* YOUR GOAL: Each image should be skipped while the records are restated word for word.

* DATA SUPPLIED:
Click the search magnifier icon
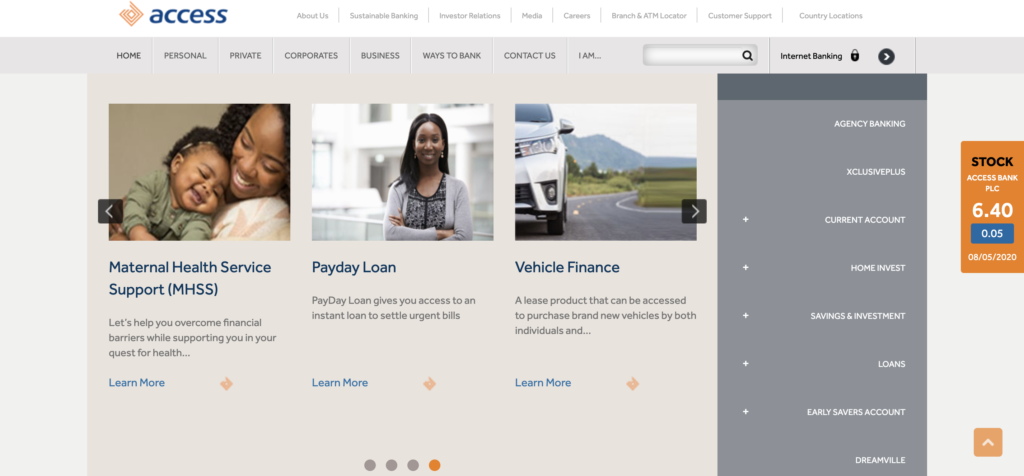The image size is (1024, 476). point(748,56)
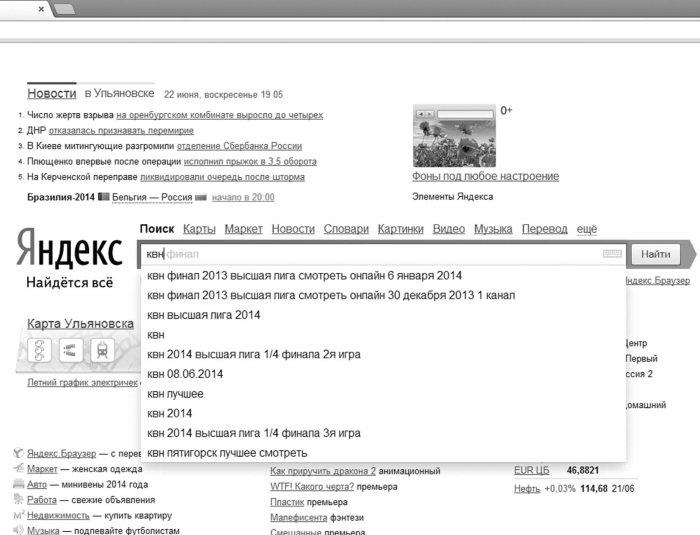Screen dimensions: 700x535
Task: Click the Яндекс logo
Action: click(x=70, y=248)

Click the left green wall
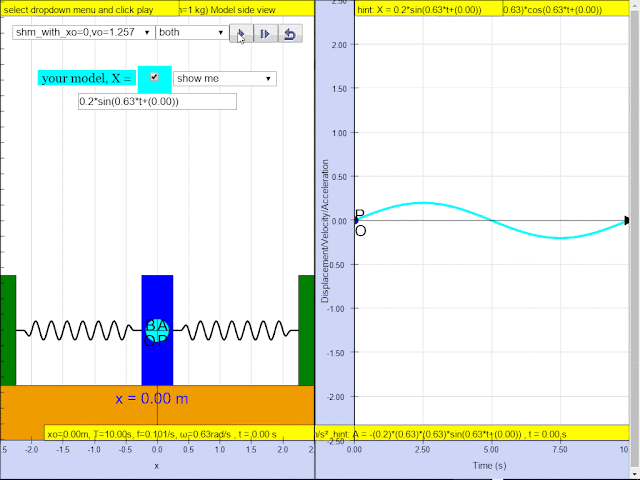(x=8, y=330)
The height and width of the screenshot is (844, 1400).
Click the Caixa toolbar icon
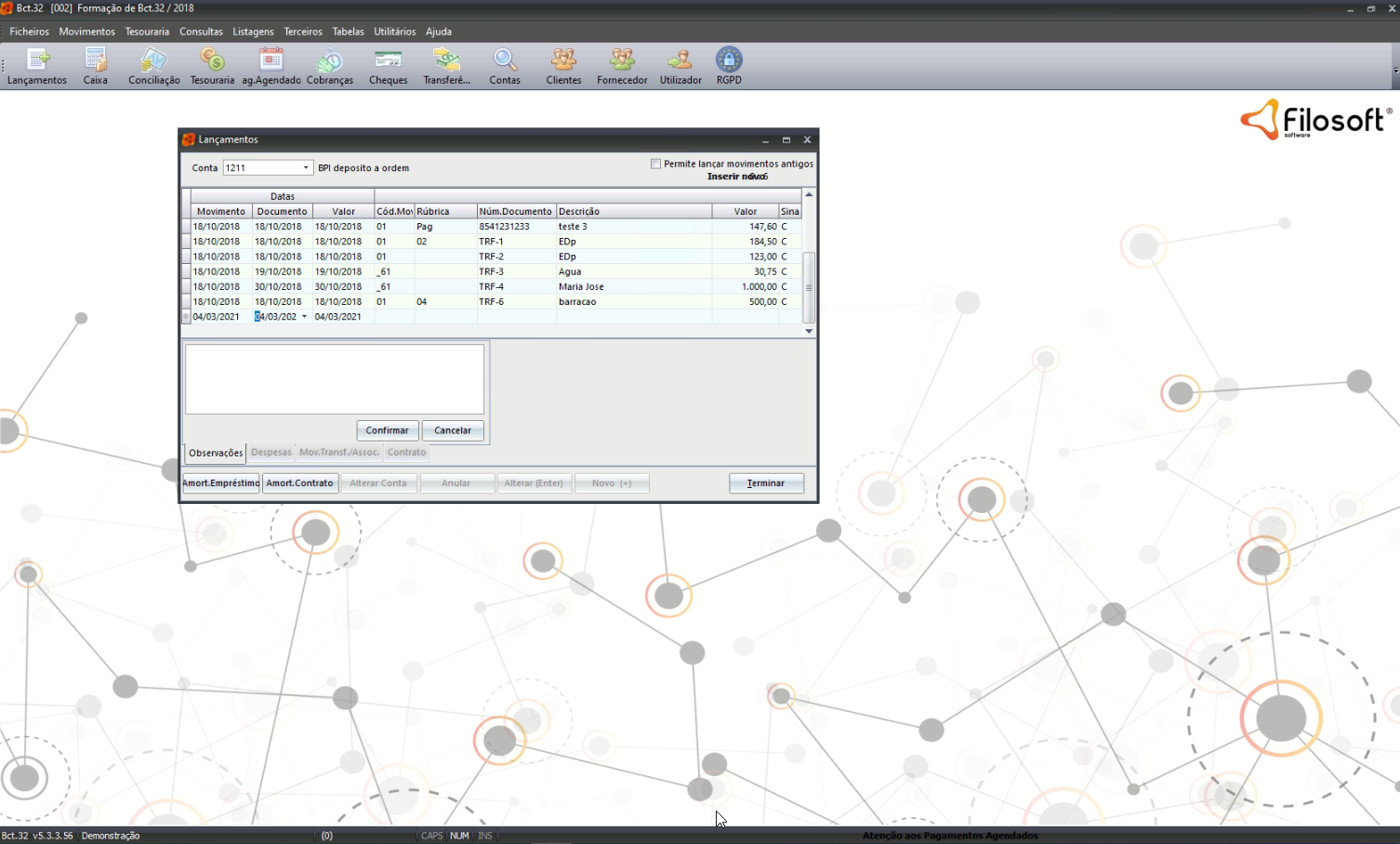coord(95,66)

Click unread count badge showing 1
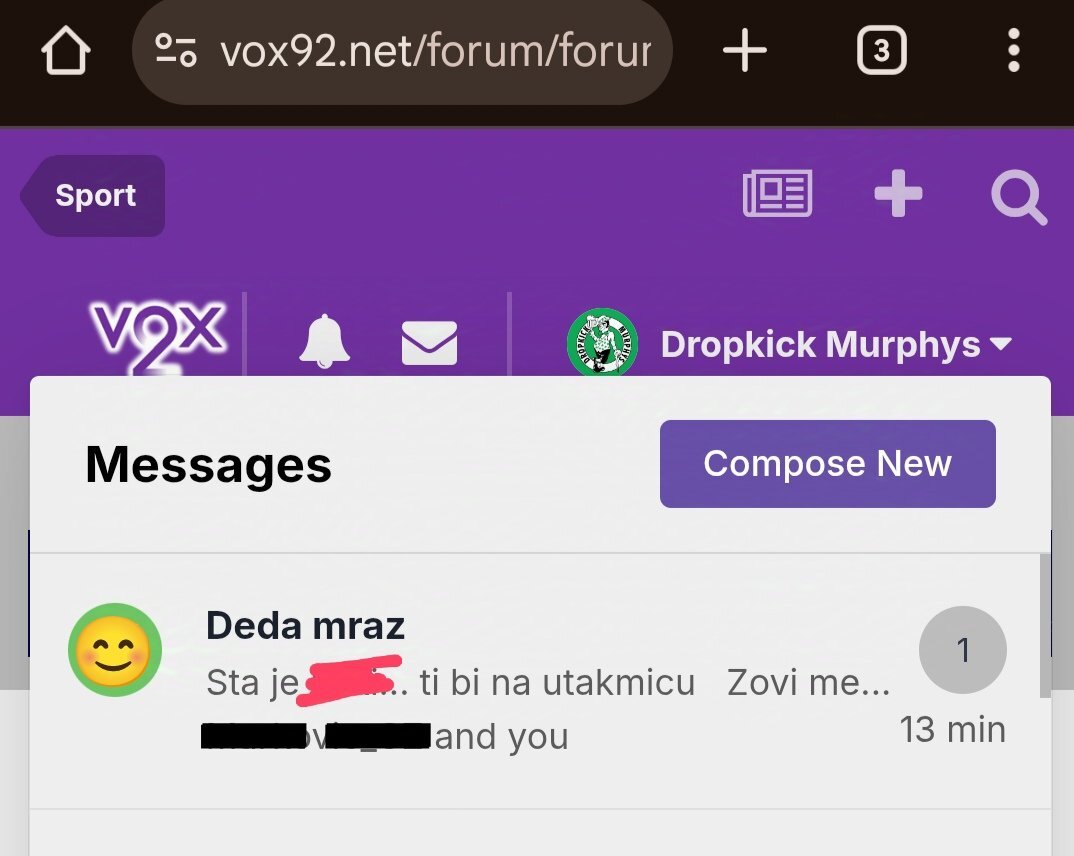pyautogui.click(x=962, y=650)
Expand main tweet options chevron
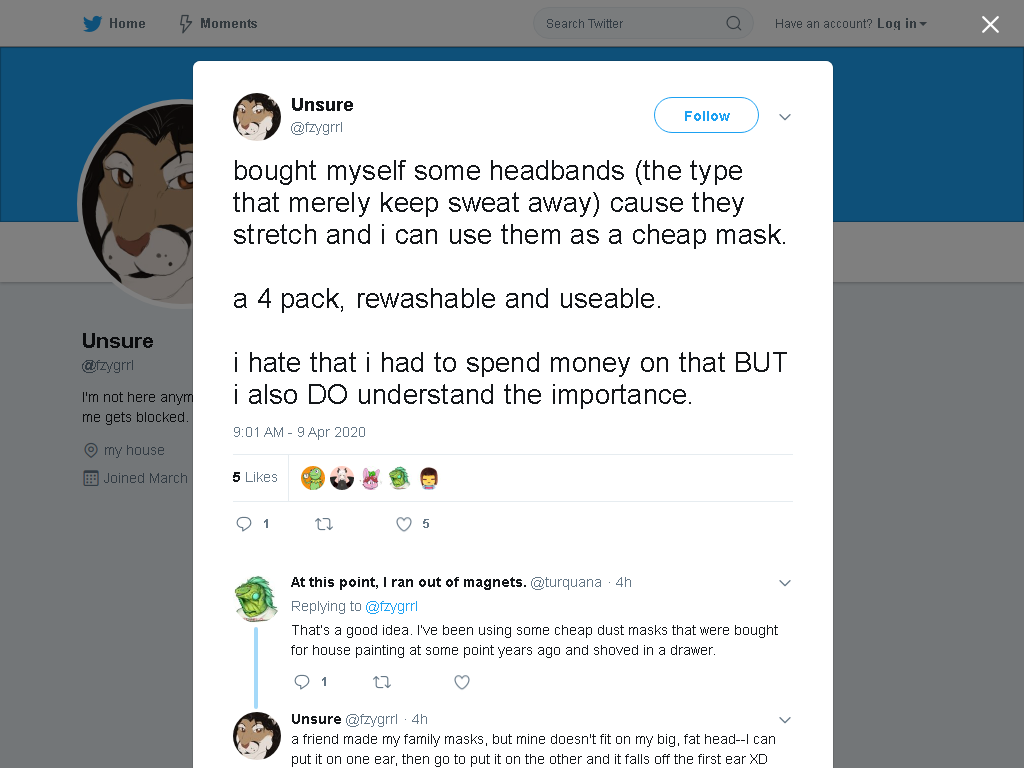The height and width of the screenshot is (768, 1024). [x=785, y=117]
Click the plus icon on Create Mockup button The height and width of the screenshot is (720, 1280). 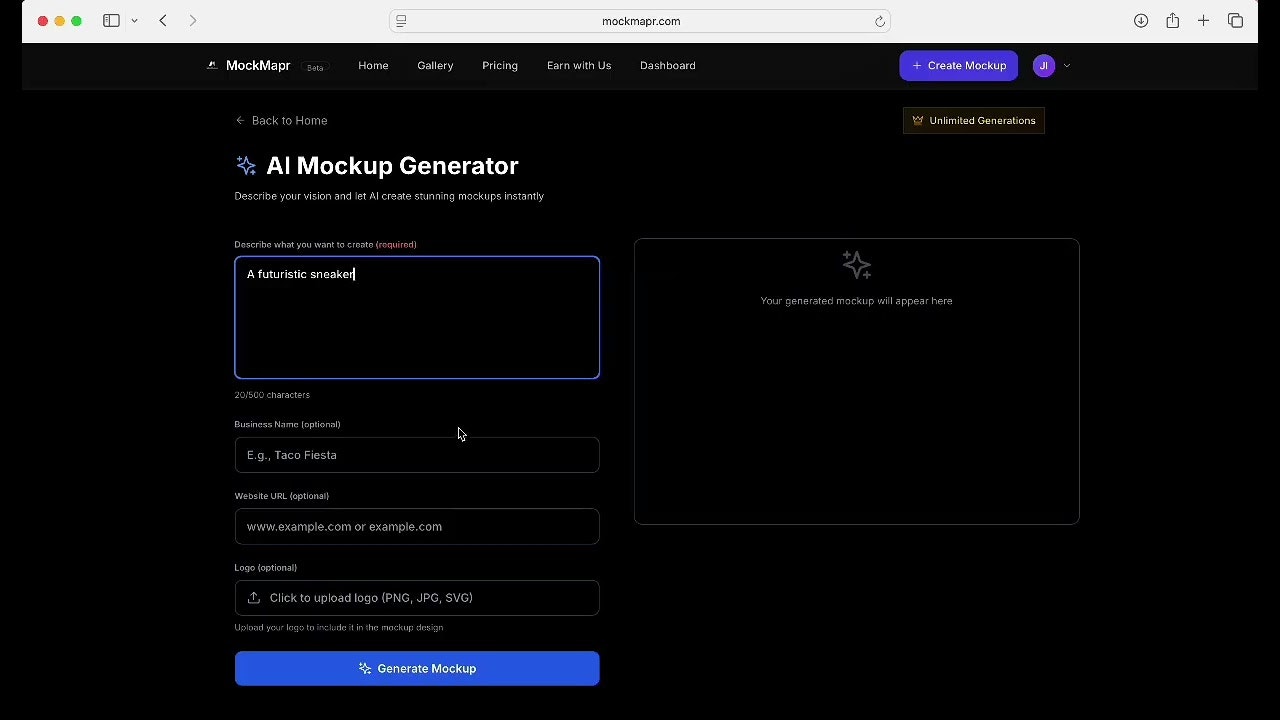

* WORKED SOLUTION:
Click the search magnifier icon
The image size is (1024, 476). point(748,56)
Screen dimensions: 700x535
Task: Click the Яндекс logo
Action: click(x=70, y=248)

Click the left green wall
(x=8, y=330)
The height and width of the screenshot is (844, 1400).
Click the Caixa toolbar icon
coord(95,66)

Click unread count badge showing 1
pyautogui.click(x=962, y=650)
Expand main tweet options chevron
The height and width of the screenshot is (768, 1024). [x=785, y=117]
Click the plus icon on Create Mockup button The height and width of the screenshot is (720, 1280). 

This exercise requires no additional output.